Most of the risk factors in the current model have been described previously, but the strength of prior TJR operations as a risk factor was unexpected and constitutes a novel observation in a population based study. In a previous article [17] we had observed a positive association between hand OA, TKRs and THRs indicating the presence of a generalized susceptibility to OA, increasing the likelihood that individuals with end stage OA in one joint would develop the same in another joint, but that study was not done by prospective analysis. Willingness to undergo additional TJRs is subjective in part, and the current data probably indicate satisfaction with the results from previous operation(s), as well as indicating the presence of polyarticular OA subsets. A few authors have addressed this relationship. McMahon found a high frequency of contralateral TKR operations related to radiographic changes [27], and Gillam has reported which joints are most at risk for a second TJR depending on the site of the first operation [28]. Several others have reported polyarticular associations [29] and symmetrical knee OA [30].

We found no evidence of an inverse association between smoking and socioeconomic status and risk for THRs as reported by Mnatzaganian and co-workers in an Australian cohort. [14, 18] The Scandinavian countries have a socialized health care system with equal access for those in need for TJR. Operative indications and prevalence of TJRs are also similar. The absence of associations with education and occupation [18] seems to indicate that there are little or no access barriers to TJRs in Reykjavik and supports the use of TJRs as an endpoint for severe OA. In Iceland and Scandinavia as well as other countries with similar access to health care, TJRs seem to be a suitable endpoint for severe OA whereas standardized criteria equivalent to the indications for TJR could be more suitable in other areas [10].

Possible caveats of this study include the lack of information about incident TJRs in those who did not participitate in the five-year follow-up.

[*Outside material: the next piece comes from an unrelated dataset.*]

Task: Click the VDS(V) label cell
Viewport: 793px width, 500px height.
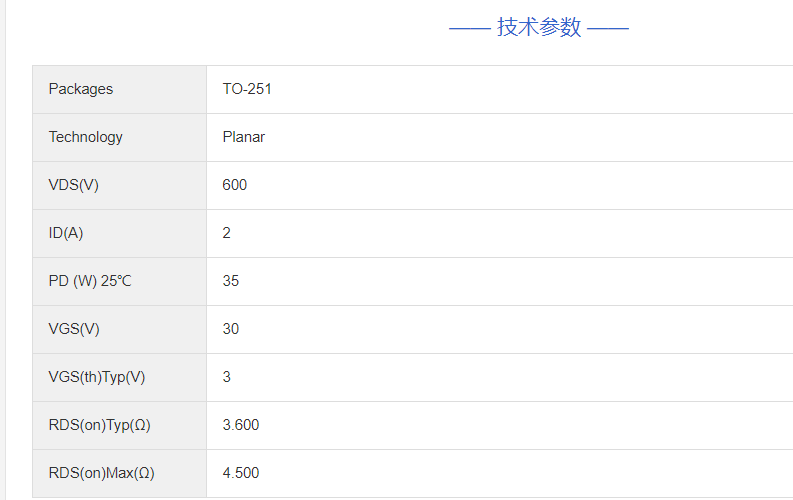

The non-participants were on average five years older than the participants and more than 500 of them died during the interval, This limits any conclusions regarding population incidence based on these data. Study participants may represent relatively healthy individuals in the population, and severe cases with early aggressive OA or history of operations with complications may be underrepresented. In addition, some misclassification of exposure regarding occupation and recall bias on physical activity cannot be ruled out. It is also possible that indications for TJR are different late in life compared with other age categories. At this age, there is an increased likelihood of other diseases making the individual unsuitable for TJR operations or at least affecting the decision to operate. This is supported by the finding of a slight negative association with age in the incidence group. Furthermore, both patients and surgeons may be more positive towards TJRs in those with successful operations in the past.

Conclusions

The results from this large population-based study of the elderly emphasize the differences between factors affecting late life prevalence and risk factors affecting incidence of TJRs. The current data suggest that predictive models for both incidence and late life prevalence of TKRs might be within reach, particularly with the help of additional information from genetics, biomarkers and imaging.